1. Connect with the breath.
My yoga, meditation and pranayama practices do this for me. They help me to disconnect from time and society and get deeply in touch with my own body. I think coming into the body, the breath and the senses is the best antidote for time-related stress.
2. Boycott the clock when you can.
Leave your phone at home when you go for a walk. Choose to not "clock watch" if you don't need to. Just be present doing whatever it is you're doing, even if it's a boring task – be there. Boycott timepieces when on vacation; if you're in an environment where you can rise, eat, play and sleep according to your divine body clock, do it. Choose to eat, sleep and exercise based on how you feel rather than what time it is (as often as you can).
3. Engage in childlike activity.
For me, that's hoop dance. Hula hooping, if you will. Activity that I spend so immersed in joy that the time on a clock is the furthest thing from my mind. Find activities that make you feel this way and try to incorporate at least one a day, even if only for a short burst of time.

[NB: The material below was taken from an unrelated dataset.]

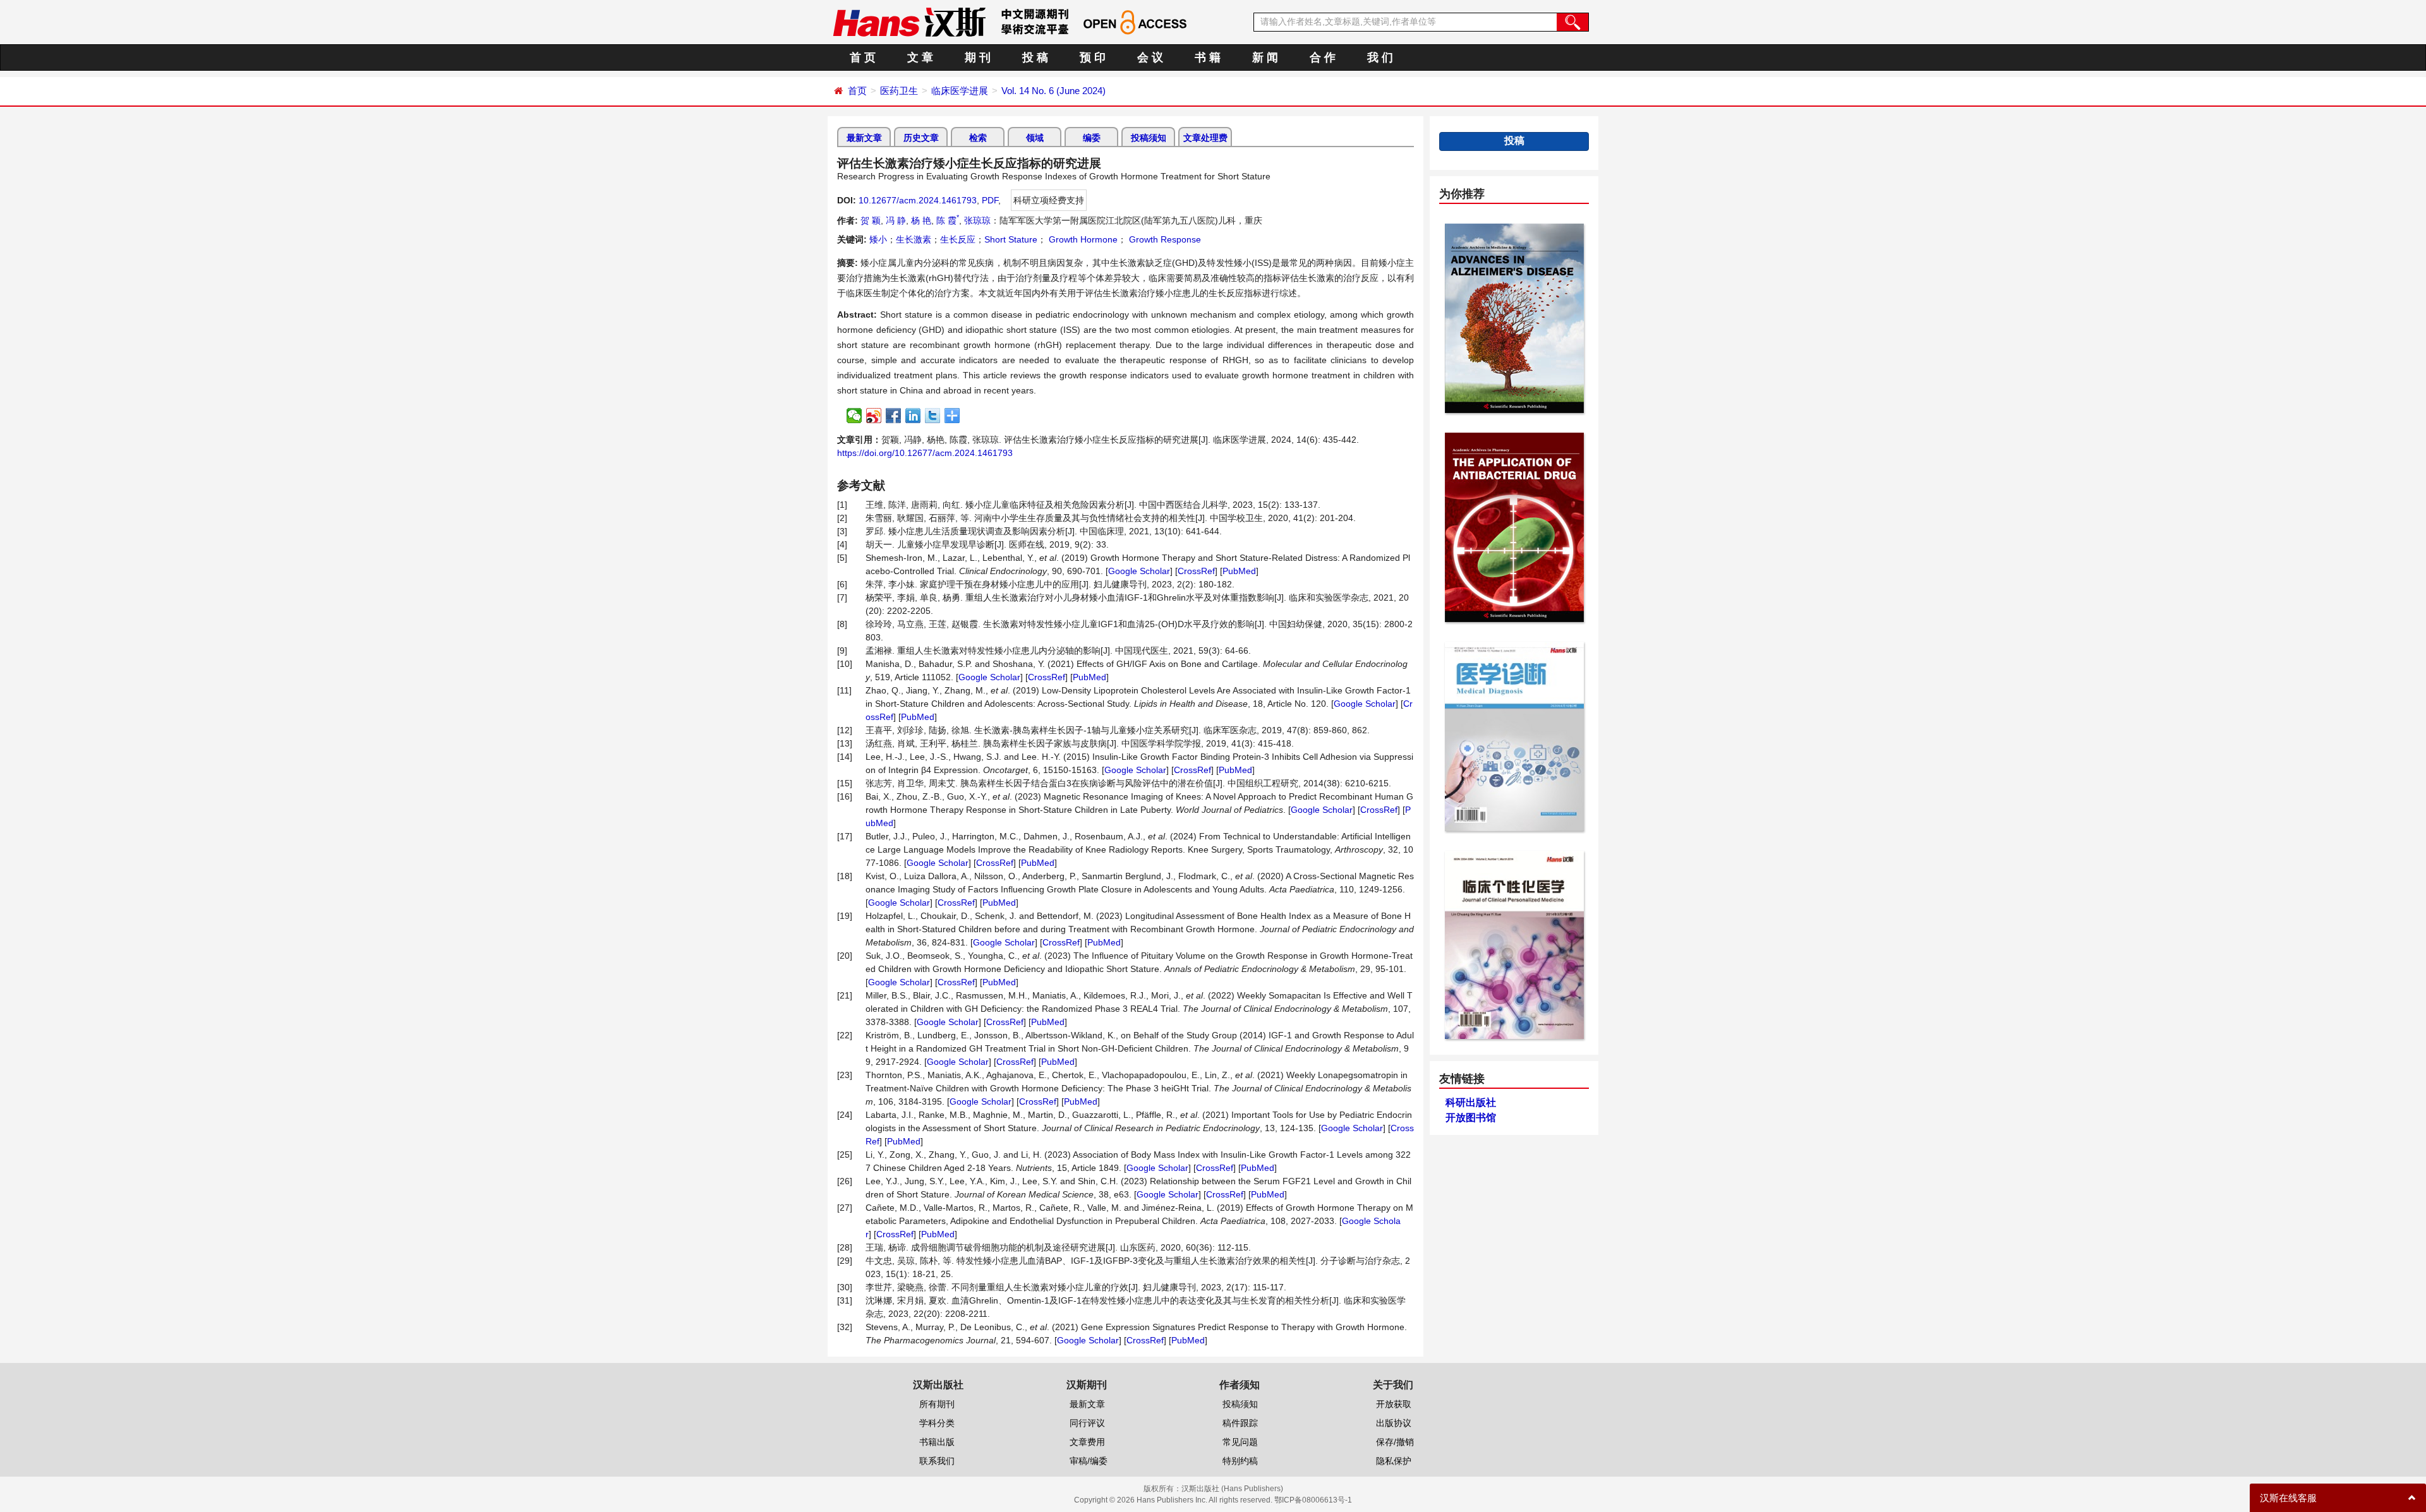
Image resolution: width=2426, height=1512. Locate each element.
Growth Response (1163, 239)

If you're trying this out, you won't know how long it was anyway.
Sometimes clocks and alarms are necessary, and sometimes they're not. They play a huge role in how intelligently our society is able to operate.
But they're also a huge burden on mankind because we're creatures of habit who have a very difficult time stepping away from technology and time managing when we actually have the opportunity. Be conscious of it; tap into your body's natural ability to keep time. Do a little less clock watching and a little more breathing with your eyes closed. Worry a little less about time and watch a lot more space free up for intuitive behavior. Take away the power of the timepiece on the wall, which was set by human hands, and strengthen the natural rhythms of your beautiful body's articulate internal clock.